Pixel coordinate grounding data:
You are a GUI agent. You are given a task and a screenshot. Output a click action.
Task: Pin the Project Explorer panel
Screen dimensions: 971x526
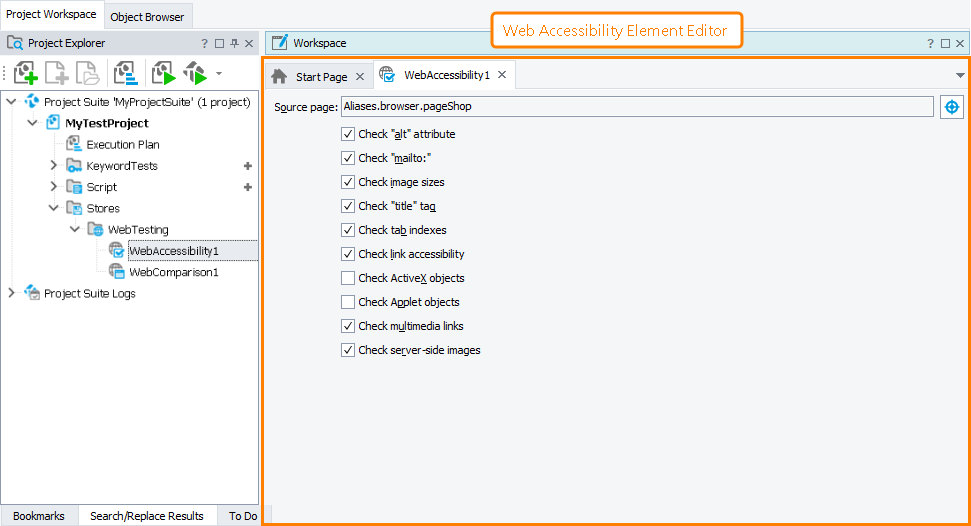(234, 44)
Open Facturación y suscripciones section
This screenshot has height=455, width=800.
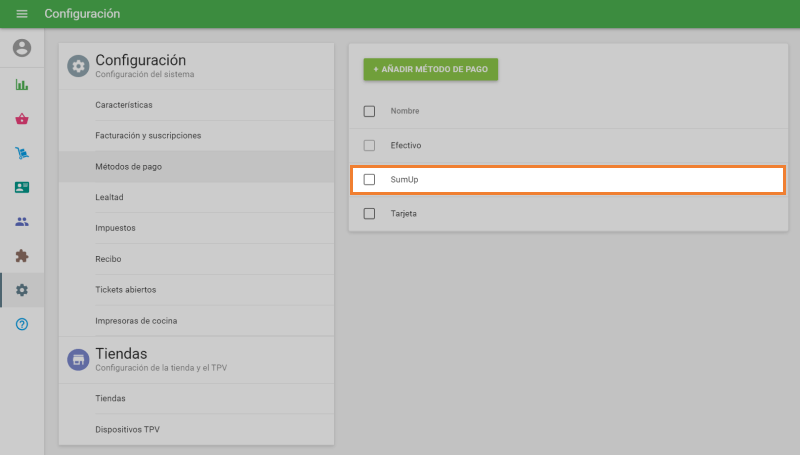(148, 135)
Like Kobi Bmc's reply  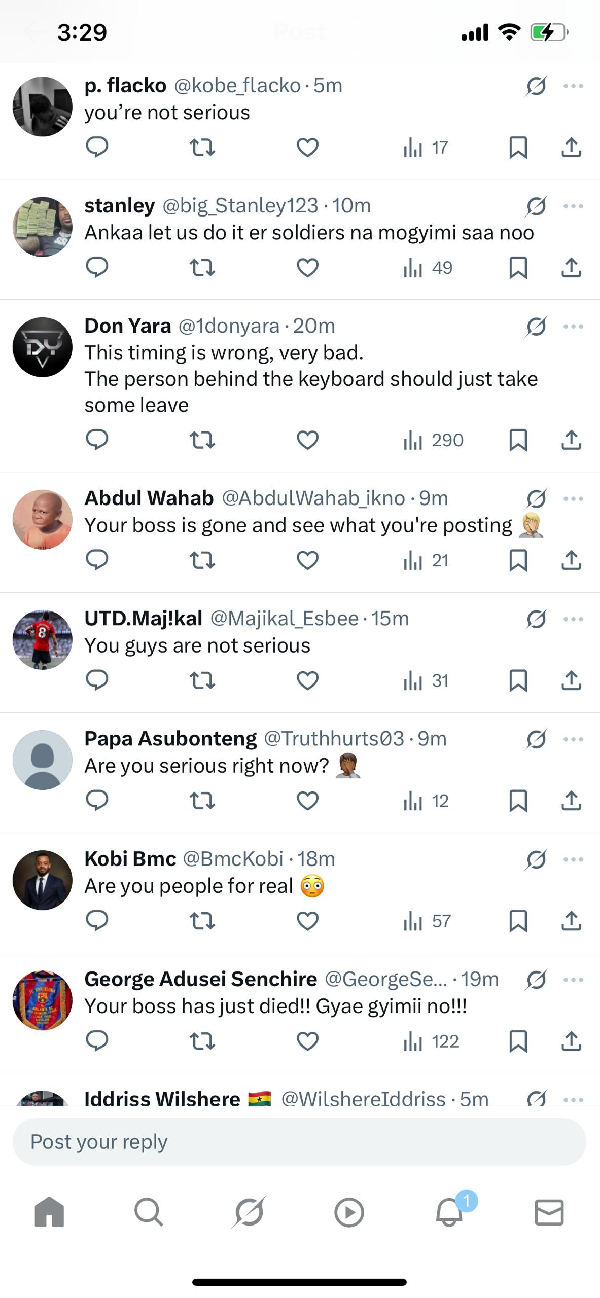[x=307, y=921]

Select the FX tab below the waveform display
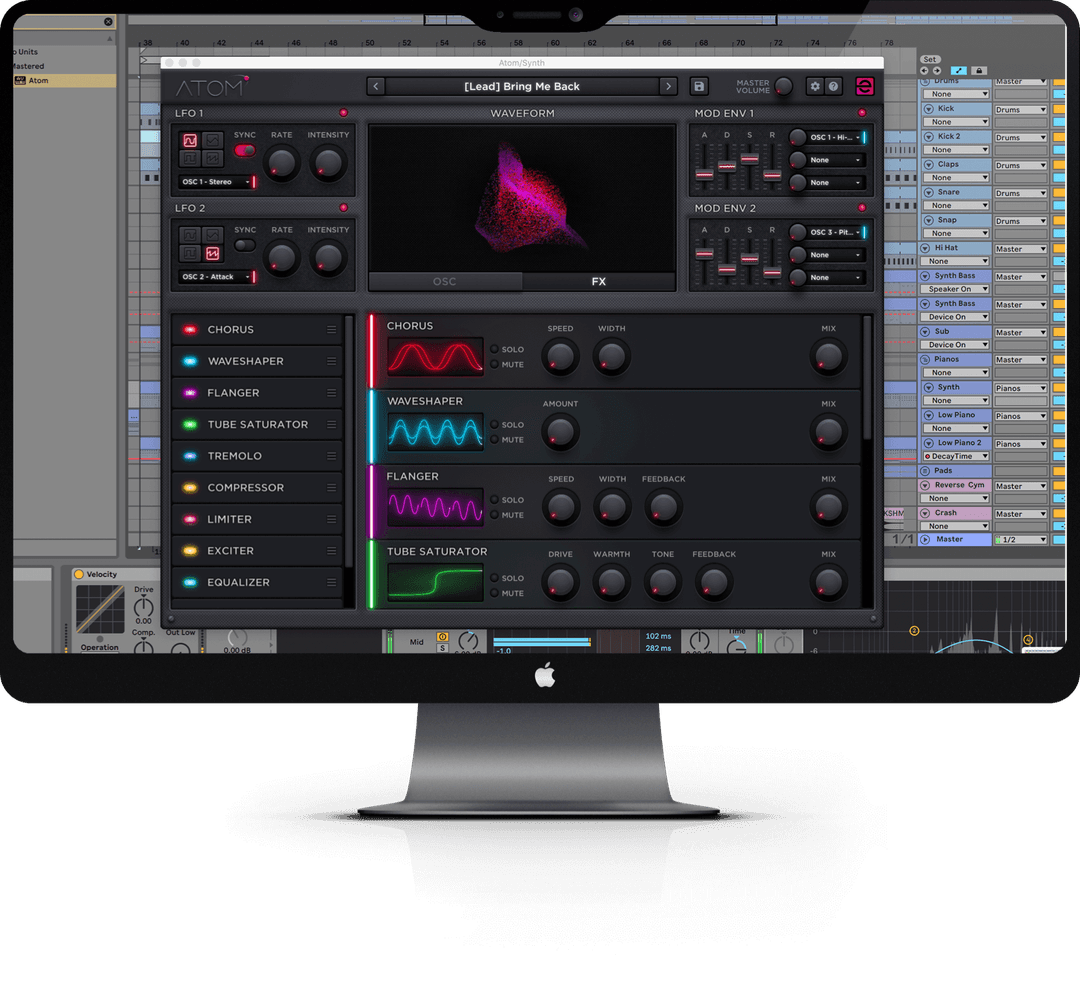pyautogui.click(x=598, y=281)
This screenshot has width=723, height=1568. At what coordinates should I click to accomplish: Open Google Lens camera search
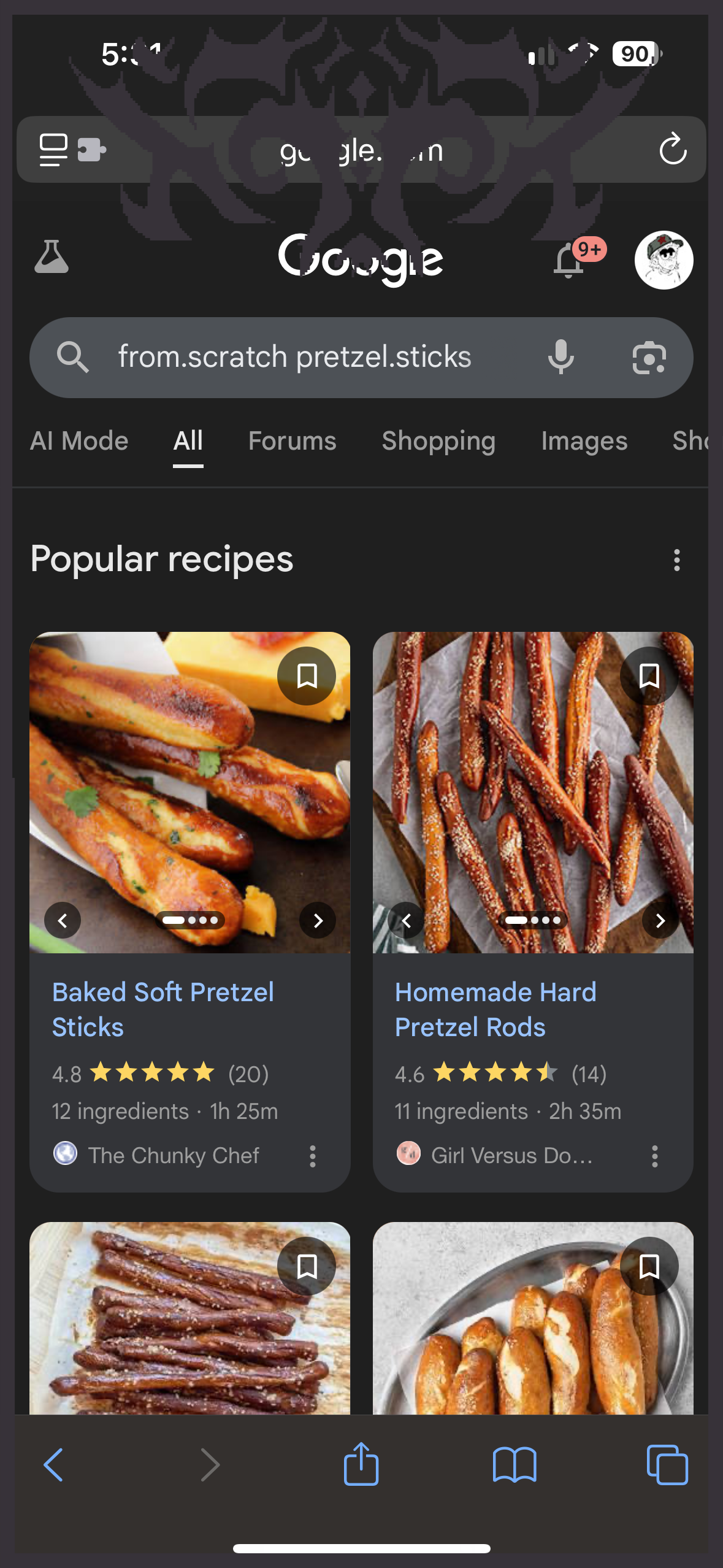(649, 358)
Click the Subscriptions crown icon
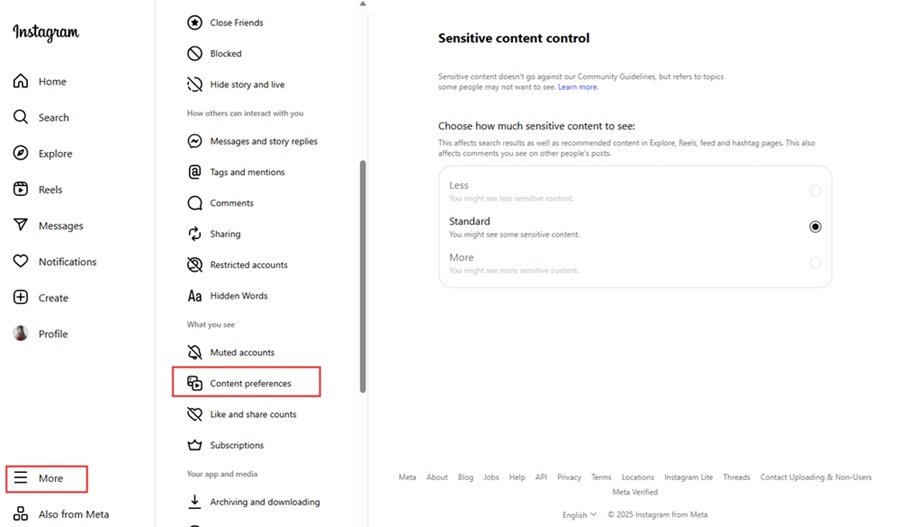This screenshot has width=900, height=527. (195, 445)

PROBLEM REQUIREMENTS:
Your copy must hold exactly the lines from the one with "This screenshot has width=723, height=1568." to the end of the records above, both included, and no pictures.

ANSWER BELOW:
This screenshot has width=723, height=1568. At what coordinates should I click to accomplish: Open Google Lens camera search
(649, 358)
Click the Subscriptions crown icon
This screenshot has width=900, height=527. (195, 445)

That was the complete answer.